Kruppel-like factor 4 improves obesity-related nephropathy through increasing mitochondrial biogenesis and activities

Obesity is positively linked to multiple metabolic complications including renal diseases. Several studies have demonstrated Kruppel-like factor 4 (KLF4) participated in renal dysfunction and structural disorders in acute kidney injuries, but whether it affected the process of chronic kidney diseases was unknown. Therefore, present study was to disclose the role of renal KLF4 in dietary-induced renal injuries and underlying mechanisms in obesity. Through utilizing high-fat diet-fed mice and human renal biopsies, we provided the physiological roles of KLF4 in protecting against obesity-related nephropathy. Decreased levels of renal KLF4 were positively correlated with dietary-induced renal dysfunction, including increased levels of creatinine and blood urea nitrogen. Overexpression of renal KLF4 suppressed inflammatory response in palmitic acid-treated mouse endothelial cells.
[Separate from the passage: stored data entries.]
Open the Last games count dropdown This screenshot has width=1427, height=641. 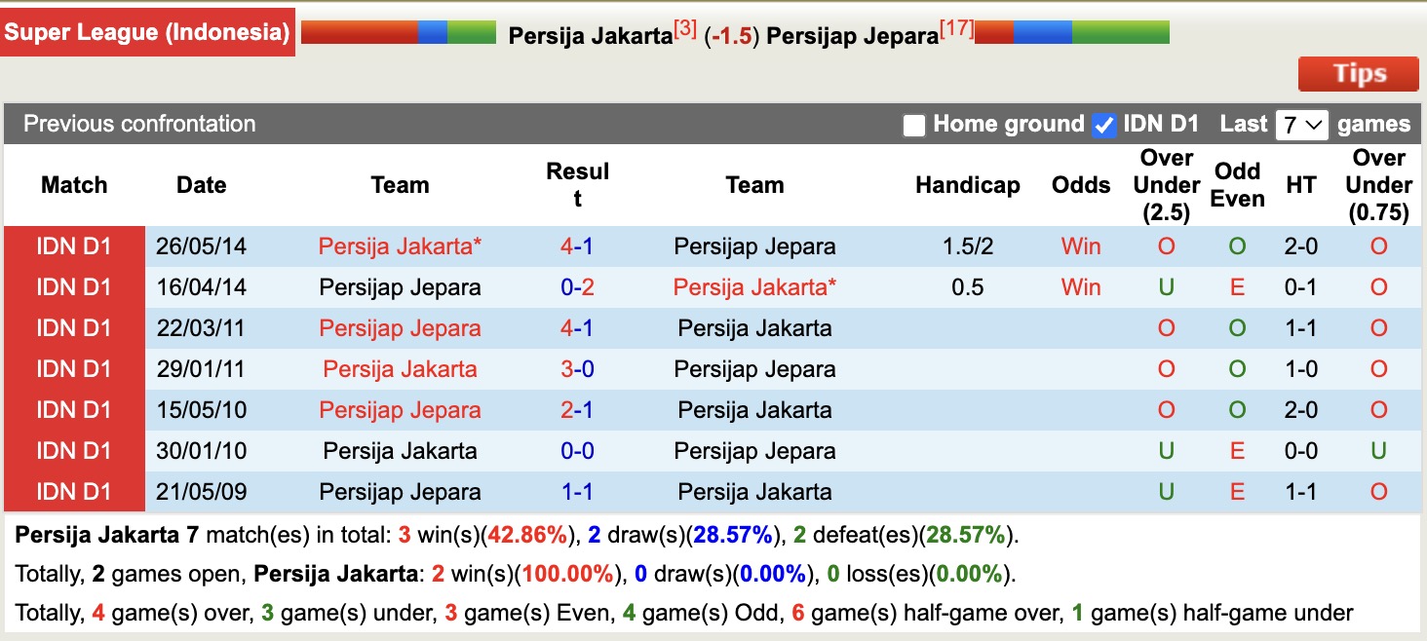(1301, 125)

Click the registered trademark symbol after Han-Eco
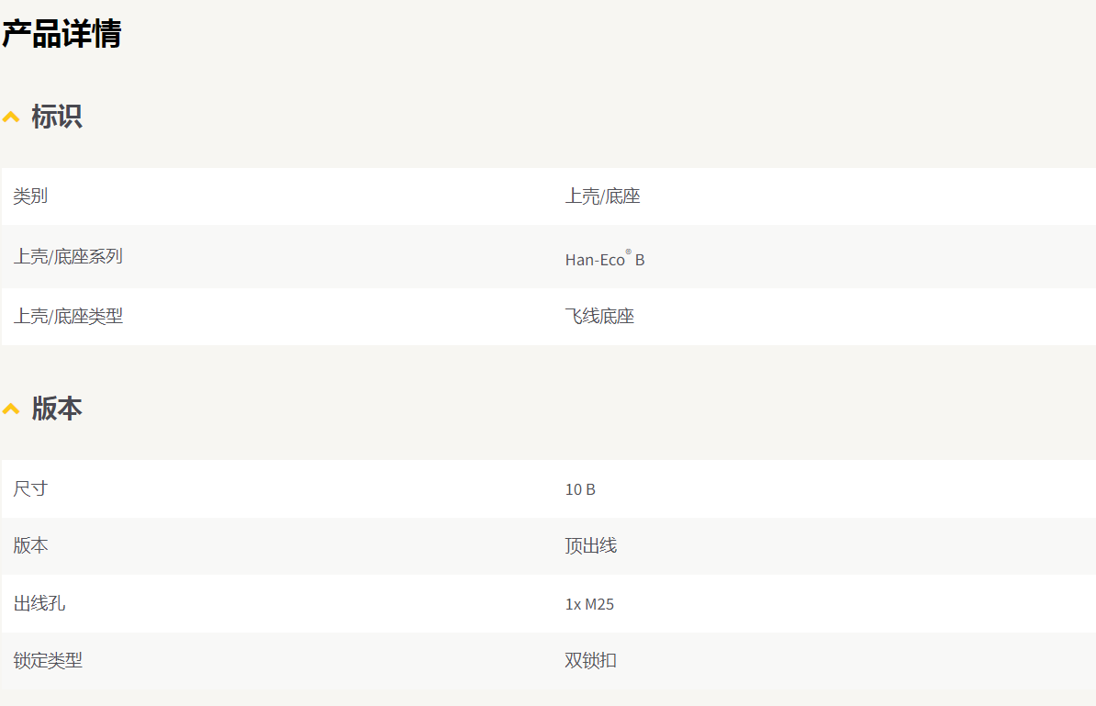629,252
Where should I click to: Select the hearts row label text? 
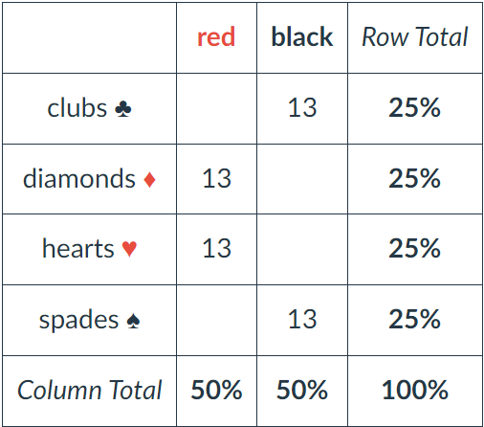click(x=78, y=249)
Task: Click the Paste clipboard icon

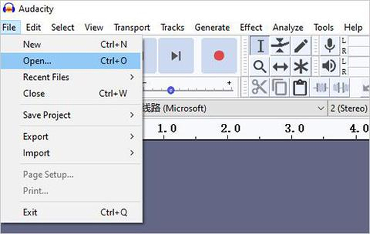Action: pos(300,87)
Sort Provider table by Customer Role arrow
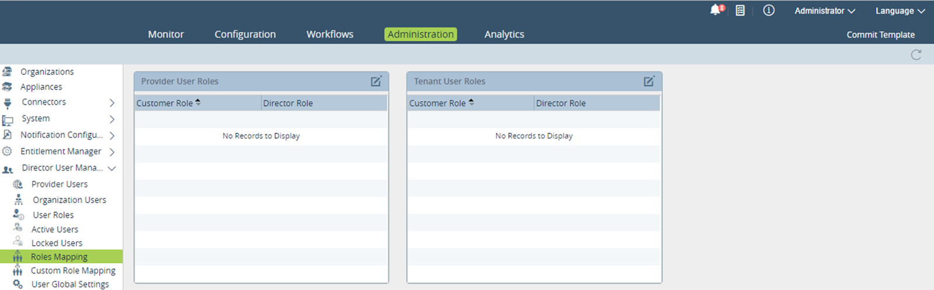934x290 pixels. pos(198,103)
Furthermore, overexpressed KLF4 also attenuated dietary-induced renal functional disorders, abnormal structural remodelling and inflammation. Mechanistically, KLF4 maintained renal mitochondrial biogenesis and activities to combat obesity-induced mitochondrial dysfunction. In clinical renal biopsies and plasma, the renal Klf4 level was negatively associated with circulating levels of creatinine but positively associated with renal creatinine clearance. In conclusions, the present findings firstly supported that renal KLF4 played an important role in combating obesity-related nephropathy, and KLF4/mitochondrial function partially determined the energy homeostasis in chronic kidney diseases.